– Mąż pracuje za granicą, w takim przypadku wniosek rozpatruje urząd wojewódzki. Mój wpłynął tam 4 września. Na początku roku byłam w urzędzie, ale nie otrzymałam żadnej informacji, co się z nim dzieje. Podobnie było w maju – opowiada mieszkanka powiatu kieleckiego. Dodaje, że podczas swojej wizyty w urzędzie spotkała inne kobiety, które również nie mogły się doczekać rozpatrzenia podobnych wniosków.
Z pytaniem, dlaczego tak długo trwa rozpatrywanie wniosku mieszkanki powiatu kieleckiego, zwróciliśmy się do rzeczniczki prasowej wojewody świętokrzyskiego Ewy Łukomskiej. Już następnego dnia został załatwiony pozytywnie.
Duża rotacja kadr, tysiące wniosków
Dlaczego tak długo trwa rozpatrywanie takich wniosków?

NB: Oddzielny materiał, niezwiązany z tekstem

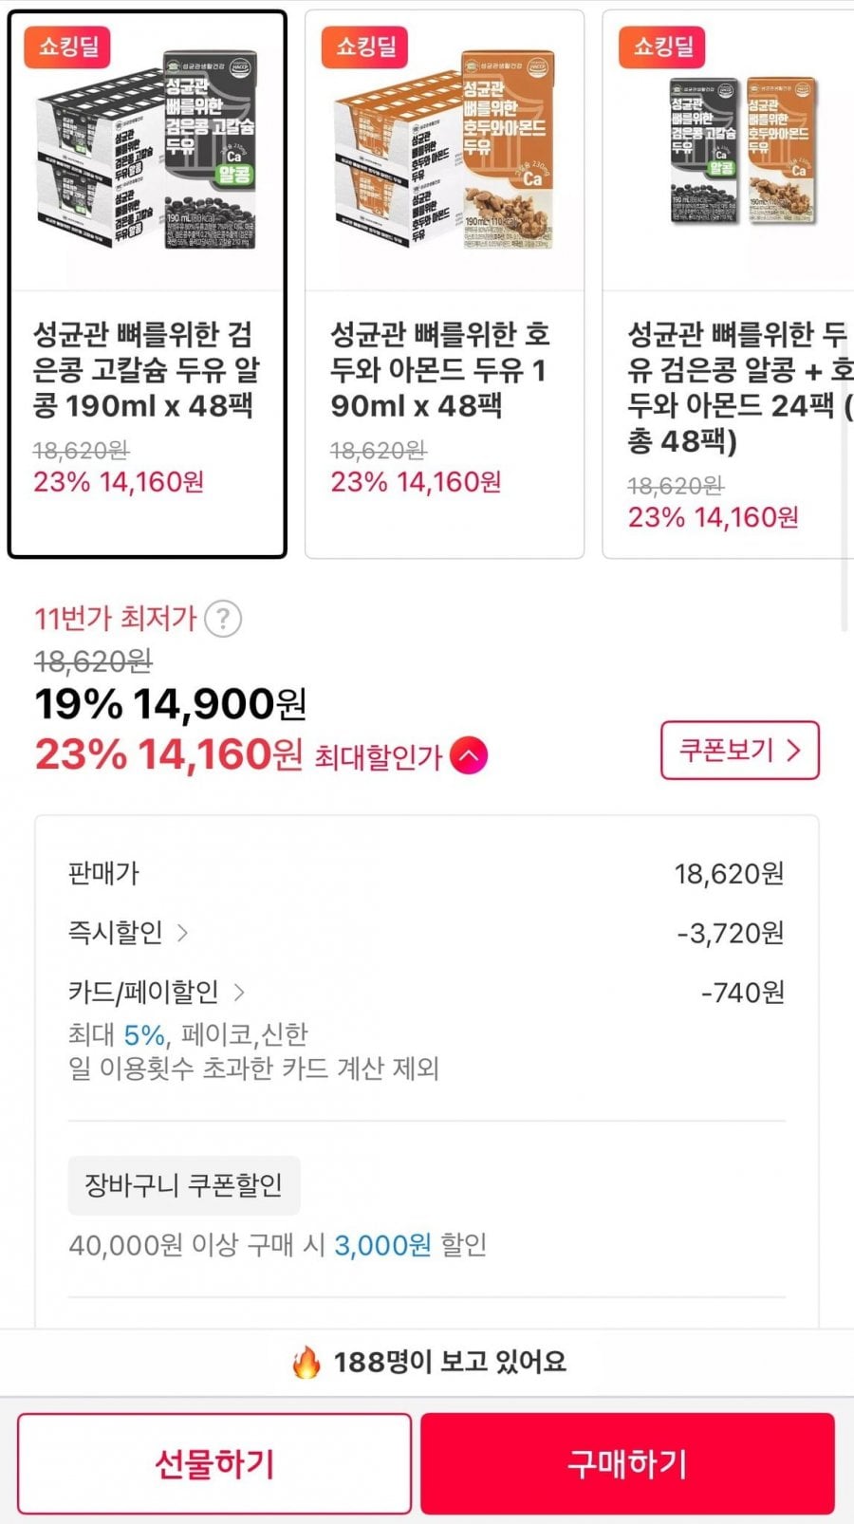854x1524 pixels.
Task: Open the walnut almond soy milk thumbnail
Action: pyautogui.click(x=444, y=152)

“Z uwagi na specyfikę oraz charakter postępowań w przedmiocie wniosków o ustalenie prawa do świadczeń rodzinnych/świadczenia wychowawczego w przypadku, gdy mają zastosowanie przepisy o koordynacji systemów zabezpieczenia społecznego, sprawy te należy zaklasyfikować do kategorii spraw szczególnie skomplikowanych” – odpowiedziała m.in. rzeczniczka wojewody.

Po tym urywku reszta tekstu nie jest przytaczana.